ASSIGNMENT - Copy each line below that has "options".
RECORDS PROVIDED below:
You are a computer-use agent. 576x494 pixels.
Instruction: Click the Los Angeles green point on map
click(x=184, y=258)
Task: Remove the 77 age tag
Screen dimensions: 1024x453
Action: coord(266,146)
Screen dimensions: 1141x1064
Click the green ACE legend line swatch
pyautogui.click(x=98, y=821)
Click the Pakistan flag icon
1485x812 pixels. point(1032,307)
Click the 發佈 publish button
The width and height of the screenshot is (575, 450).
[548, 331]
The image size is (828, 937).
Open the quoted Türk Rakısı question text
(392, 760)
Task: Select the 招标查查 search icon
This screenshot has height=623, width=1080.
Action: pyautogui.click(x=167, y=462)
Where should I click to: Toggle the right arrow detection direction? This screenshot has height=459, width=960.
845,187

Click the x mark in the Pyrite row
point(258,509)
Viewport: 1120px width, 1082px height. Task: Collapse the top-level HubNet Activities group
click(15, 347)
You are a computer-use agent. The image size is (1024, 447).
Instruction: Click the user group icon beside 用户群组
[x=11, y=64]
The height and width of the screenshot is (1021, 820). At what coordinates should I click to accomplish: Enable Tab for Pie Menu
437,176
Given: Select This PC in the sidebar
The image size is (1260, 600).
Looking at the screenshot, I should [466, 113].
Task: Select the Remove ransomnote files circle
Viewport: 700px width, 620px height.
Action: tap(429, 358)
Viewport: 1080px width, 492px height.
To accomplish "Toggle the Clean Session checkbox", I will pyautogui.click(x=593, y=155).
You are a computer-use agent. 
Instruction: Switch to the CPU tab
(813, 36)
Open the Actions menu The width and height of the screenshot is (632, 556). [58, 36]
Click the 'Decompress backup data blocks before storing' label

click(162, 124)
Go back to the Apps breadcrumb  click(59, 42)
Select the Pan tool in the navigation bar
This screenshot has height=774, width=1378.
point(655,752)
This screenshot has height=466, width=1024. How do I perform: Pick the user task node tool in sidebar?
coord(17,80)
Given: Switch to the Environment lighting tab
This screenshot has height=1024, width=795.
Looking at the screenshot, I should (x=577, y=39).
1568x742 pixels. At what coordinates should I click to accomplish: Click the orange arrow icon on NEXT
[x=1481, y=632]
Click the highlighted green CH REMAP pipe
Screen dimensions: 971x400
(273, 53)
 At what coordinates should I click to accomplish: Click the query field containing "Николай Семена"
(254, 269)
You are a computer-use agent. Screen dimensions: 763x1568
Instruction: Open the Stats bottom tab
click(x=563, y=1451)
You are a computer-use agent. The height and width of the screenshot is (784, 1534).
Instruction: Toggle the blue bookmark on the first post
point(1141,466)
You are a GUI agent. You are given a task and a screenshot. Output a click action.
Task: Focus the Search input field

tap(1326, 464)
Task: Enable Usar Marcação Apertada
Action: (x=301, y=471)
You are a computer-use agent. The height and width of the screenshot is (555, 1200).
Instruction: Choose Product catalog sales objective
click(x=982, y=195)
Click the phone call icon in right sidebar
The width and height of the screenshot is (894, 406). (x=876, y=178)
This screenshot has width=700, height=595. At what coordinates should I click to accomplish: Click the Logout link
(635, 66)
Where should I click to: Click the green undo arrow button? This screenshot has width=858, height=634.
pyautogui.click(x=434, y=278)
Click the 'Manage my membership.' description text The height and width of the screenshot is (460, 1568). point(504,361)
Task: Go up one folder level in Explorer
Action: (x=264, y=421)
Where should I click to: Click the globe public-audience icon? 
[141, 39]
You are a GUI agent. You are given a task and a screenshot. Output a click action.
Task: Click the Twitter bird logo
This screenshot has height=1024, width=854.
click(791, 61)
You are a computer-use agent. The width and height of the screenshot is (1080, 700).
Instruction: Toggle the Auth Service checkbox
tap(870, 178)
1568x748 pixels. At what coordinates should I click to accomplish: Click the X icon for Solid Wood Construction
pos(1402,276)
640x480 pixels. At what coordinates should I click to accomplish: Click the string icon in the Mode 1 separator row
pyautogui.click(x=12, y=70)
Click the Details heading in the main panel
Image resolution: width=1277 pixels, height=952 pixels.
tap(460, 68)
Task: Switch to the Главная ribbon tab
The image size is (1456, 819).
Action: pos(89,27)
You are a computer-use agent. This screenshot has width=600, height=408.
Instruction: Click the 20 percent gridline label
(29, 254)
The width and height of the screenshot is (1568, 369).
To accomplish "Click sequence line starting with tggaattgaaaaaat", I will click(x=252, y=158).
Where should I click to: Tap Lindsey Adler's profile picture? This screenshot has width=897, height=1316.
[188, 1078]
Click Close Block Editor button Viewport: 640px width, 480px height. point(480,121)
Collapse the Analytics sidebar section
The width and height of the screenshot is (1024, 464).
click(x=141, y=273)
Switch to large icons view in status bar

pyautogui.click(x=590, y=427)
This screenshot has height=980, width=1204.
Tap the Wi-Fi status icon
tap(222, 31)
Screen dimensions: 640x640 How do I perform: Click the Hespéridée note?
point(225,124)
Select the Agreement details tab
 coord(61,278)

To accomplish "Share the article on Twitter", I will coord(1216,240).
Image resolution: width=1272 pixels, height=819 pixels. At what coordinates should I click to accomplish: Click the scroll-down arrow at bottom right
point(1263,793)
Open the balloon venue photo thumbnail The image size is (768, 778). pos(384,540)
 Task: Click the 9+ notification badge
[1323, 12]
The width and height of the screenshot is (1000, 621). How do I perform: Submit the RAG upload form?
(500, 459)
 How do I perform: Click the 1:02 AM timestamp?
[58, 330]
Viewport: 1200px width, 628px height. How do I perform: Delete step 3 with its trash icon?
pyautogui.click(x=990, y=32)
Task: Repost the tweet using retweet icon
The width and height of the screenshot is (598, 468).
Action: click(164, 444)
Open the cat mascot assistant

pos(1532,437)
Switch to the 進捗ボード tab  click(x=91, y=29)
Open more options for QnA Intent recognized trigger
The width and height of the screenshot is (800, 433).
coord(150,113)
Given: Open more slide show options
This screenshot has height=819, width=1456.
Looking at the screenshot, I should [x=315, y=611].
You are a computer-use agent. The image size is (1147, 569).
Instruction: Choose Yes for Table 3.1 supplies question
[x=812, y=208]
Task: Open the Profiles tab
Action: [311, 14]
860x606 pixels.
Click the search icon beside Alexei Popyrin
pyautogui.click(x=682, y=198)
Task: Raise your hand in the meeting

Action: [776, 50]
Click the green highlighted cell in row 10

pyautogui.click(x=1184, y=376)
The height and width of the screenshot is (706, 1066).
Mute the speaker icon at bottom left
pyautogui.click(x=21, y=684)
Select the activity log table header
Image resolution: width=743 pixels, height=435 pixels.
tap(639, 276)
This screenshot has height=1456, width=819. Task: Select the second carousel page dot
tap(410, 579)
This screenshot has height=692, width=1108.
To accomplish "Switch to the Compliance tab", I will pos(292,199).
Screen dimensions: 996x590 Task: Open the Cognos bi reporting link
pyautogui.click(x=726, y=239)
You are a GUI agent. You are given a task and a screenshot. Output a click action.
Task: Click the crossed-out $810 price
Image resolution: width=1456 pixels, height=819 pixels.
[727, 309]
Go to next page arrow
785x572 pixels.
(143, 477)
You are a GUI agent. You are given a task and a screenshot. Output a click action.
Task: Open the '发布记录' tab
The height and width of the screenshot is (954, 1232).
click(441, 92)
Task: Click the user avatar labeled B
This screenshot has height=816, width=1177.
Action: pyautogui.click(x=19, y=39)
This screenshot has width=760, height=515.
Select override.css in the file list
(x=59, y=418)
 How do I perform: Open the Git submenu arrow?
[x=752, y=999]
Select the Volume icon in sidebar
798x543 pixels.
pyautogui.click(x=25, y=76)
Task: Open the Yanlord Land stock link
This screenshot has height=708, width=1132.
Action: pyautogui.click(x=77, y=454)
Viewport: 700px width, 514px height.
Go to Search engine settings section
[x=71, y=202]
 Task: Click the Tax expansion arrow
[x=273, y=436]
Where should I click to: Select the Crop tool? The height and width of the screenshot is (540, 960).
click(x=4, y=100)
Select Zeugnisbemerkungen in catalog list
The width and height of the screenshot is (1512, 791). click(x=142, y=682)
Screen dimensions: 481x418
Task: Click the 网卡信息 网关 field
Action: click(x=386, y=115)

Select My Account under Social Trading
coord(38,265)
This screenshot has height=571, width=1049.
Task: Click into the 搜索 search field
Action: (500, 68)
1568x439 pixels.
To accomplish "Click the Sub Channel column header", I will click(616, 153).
End of RECORDS PROVIDED.
WRITTEN ANSWER -
Open more options for QnA Intent recognized trigger
Given: Open more slide show options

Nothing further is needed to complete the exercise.